## Activity
Could you set down exactly the lines of the data below, starting at the one that holds "Task: Click the WLAN" and ending at the one that holds "1116x723 pixels.", both included, and only those?

## Data section
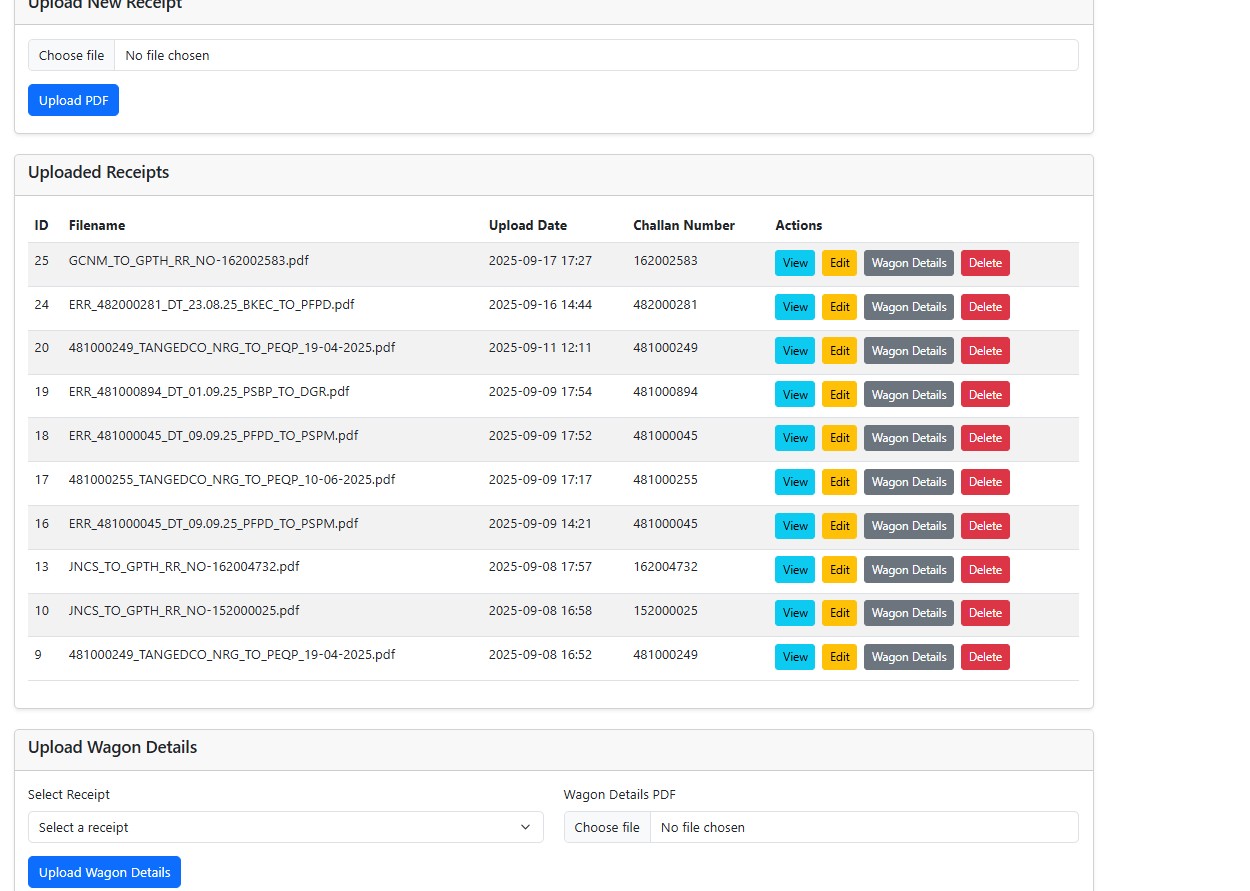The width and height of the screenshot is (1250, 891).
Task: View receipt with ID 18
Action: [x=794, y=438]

--

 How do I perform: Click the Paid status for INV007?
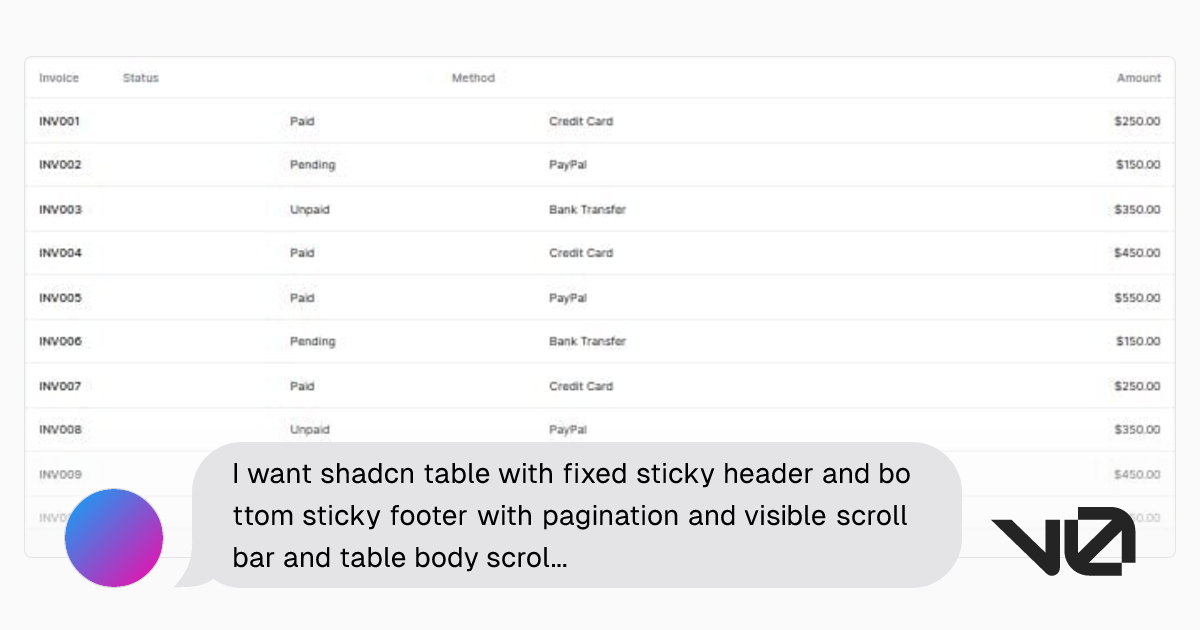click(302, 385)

...

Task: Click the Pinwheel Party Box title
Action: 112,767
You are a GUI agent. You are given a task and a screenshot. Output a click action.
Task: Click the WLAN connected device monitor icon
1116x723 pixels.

## Final answer
Task: Click the WLAN connected device monitor icon
1116x723 pixels.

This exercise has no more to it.